A: Cron for one-off OS-level scripts. schedule for in-process scheduling in small apps. APScheduler when you need persistence or async. Celery Beat for distributed multi-worker setups.

Q: How do I make sure my script doesn't run twice if it overlaps?
A: File lock at the top: fd = open("/tmp/myscript.lock"); fcntl.flock(fd, fcntl.LOCK_EX | fcntl.LOCK_NB). Exits cleanly if another instance holds the lock.

Q: How do I run a Python script on a schedule on Windows?
A: Use Task Scheduler. Create a basic task, set the trigger (daily, weekly, on event), set the action to C:\Python312\python.exe C:\scripts\myscript.py. Or use APScheduler in-process — works identically on Windows.

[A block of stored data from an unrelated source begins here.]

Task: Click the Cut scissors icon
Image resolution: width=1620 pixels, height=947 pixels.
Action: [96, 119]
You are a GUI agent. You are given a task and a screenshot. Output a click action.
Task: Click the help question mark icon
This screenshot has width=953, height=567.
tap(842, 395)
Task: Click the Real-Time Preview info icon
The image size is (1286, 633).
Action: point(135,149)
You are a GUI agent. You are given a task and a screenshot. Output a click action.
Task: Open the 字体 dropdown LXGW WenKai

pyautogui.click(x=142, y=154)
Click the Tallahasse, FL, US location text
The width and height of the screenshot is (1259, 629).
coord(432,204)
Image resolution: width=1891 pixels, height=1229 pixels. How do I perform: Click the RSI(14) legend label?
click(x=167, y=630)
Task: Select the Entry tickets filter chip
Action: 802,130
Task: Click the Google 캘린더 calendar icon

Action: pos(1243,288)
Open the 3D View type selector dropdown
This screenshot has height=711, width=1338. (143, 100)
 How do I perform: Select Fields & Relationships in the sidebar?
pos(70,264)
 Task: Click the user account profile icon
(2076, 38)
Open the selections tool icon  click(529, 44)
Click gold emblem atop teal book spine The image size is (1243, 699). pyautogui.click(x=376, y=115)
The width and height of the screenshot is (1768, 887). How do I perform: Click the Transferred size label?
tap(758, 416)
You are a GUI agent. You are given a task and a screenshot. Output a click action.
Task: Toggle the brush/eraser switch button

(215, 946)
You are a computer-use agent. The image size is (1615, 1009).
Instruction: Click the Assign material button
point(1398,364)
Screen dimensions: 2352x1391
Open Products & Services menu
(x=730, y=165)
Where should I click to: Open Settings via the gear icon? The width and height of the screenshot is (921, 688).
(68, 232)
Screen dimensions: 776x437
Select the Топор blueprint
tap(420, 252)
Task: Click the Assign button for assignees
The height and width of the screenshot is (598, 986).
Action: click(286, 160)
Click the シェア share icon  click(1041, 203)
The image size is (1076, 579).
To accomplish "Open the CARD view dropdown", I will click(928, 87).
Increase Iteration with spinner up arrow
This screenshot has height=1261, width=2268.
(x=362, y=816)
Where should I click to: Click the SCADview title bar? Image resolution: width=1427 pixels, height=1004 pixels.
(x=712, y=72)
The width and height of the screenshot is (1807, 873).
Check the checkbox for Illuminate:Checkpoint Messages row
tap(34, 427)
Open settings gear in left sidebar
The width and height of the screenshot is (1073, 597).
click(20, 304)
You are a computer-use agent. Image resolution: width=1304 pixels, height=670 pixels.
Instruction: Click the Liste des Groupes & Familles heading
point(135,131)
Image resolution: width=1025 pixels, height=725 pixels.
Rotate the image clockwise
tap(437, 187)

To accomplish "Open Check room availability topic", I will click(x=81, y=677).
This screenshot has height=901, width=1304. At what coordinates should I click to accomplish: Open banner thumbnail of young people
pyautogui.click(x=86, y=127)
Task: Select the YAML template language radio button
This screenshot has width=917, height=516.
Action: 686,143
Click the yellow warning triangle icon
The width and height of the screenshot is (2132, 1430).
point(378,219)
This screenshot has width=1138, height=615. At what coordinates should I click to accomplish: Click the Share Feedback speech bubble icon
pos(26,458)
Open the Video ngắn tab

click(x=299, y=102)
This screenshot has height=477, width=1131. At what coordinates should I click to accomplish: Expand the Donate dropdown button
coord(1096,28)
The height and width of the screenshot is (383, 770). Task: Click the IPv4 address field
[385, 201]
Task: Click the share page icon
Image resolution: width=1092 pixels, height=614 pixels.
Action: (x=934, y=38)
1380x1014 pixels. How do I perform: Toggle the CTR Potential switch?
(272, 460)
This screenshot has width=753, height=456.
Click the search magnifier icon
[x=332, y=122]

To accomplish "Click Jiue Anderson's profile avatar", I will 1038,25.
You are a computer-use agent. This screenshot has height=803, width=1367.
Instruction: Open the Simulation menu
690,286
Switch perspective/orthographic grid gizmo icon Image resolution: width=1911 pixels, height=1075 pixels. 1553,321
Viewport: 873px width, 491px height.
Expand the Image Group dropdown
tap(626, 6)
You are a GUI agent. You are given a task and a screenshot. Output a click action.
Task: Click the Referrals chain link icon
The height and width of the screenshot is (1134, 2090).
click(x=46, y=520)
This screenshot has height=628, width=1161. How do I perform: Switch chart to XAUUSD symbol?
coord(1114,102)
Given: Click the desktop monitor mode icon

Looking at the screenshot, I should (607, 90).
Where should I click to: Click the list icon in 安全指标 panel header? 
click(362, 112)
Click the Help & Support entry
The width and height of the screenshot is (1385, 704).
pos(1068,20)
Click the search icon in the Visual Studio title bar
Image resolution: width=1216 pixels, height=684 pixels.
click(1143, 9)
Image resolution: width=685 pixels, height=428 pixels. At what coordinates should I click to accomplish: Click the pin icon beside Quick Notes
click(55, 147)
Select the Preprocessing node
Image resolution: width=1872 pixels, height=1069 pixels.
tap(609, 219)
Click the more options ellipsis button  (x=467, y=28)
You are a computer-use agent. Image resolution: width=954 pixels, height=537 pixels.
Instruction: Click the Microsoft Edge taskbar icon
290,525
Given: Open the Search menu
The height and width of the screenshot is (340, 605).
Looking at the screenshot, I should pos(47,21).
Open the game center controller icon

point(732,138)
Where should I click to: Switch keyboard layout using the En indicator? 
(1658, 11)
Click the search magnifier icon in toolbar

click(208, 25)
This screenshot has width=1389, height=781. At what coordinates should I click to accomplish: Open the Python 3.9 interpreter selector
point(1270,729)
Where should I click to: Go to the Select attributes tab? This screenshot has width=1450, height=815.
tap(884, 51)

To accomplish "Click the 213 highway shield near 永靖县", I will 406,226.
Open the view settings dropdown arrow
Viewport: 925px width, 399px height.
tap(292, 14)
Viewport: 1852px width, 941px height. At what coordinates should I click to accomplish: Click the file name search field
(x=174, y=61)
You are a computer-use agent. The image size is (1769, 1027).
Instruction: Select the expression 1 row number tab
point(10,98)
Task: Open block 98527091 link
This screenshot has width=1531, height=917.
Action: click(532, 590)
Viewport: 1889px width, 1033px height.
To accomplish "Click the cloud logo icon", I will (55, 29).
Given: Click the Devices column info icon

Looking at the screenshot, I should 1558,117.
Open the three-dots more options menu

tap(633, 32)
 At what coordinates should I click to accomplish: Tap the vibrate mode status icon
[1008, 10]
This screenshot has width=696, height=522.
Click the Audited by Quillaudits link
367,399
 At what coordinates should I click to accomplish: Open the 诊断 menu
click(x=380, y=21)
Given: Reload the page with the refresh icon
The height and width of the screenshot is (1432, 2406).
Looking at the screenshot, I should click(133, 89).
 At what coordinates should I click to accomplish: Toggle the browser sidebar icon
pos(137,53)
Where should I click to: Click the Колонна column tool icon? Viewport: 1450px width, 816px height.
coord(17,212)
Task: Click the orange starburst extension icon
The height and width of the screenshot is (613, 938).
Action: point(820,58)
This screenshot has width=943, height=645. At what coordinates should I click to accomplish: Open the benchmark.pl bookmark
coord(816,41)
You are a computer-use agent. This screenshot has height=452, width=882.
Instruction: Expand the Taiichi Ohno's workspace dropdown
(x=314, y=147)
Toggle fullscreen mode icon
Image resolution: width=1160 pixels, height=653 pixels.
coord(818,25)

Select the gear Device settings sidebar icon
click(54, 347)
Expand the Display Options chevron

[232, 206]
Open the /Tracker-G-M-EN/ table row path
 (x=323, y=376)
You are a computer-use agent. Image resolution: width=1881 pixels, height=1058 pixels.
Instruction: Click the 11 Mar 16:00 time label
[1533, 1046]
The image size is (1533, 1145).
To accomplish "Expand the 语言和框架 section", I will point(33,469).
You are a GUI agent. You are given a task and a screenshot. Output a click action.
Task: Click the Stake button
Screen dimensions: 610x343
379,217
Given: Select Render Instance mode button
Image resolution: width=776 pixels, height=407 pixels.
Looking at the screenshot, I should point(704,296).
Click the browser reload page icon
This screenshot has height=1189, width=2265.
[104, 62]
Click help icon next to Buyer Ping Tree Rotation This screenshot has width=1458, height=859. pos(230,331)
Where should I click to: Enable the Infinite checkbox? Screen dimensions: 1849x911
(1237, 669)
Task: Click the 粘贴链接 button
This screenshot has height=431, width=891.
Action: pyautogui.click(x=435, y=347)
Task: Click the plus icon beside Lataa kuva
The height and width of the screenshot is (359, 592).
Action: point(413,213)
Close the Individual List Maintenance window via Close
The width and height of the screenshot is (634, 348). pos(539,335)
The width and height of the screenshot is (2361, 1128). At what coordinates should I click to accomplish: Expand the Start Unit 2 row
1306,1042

Q: How do I see what cron jobs are scheduled?
A: crontab -l for the current user, sudo crontab -l -u username for another user. System-level cron lives in /etc/cron.d/* and /etc/cron.{hourly,daily,weekly,monthly}/*.

Q: How do I retry a failed scheduled job?
A: APScheduler doesn't retry out of the box. Wrap your job in a try/except + sleep, or use Celery's built-in retry: @app.task(autoretry_for=(Exception,), retry_backoff=True).

Wrapping Up

Pick the right tool for the scale. A single Python script that should run at 2 AM? Plain cron. A small app with a dozen recurring jobs? schedule in-process. Real production app with persistent jobs and async support? APScheduler. Microservices fleet? Celery Beat. The complexity of each tool tracks the complexity of the use case — don't reach for Celery Beat when cron will do.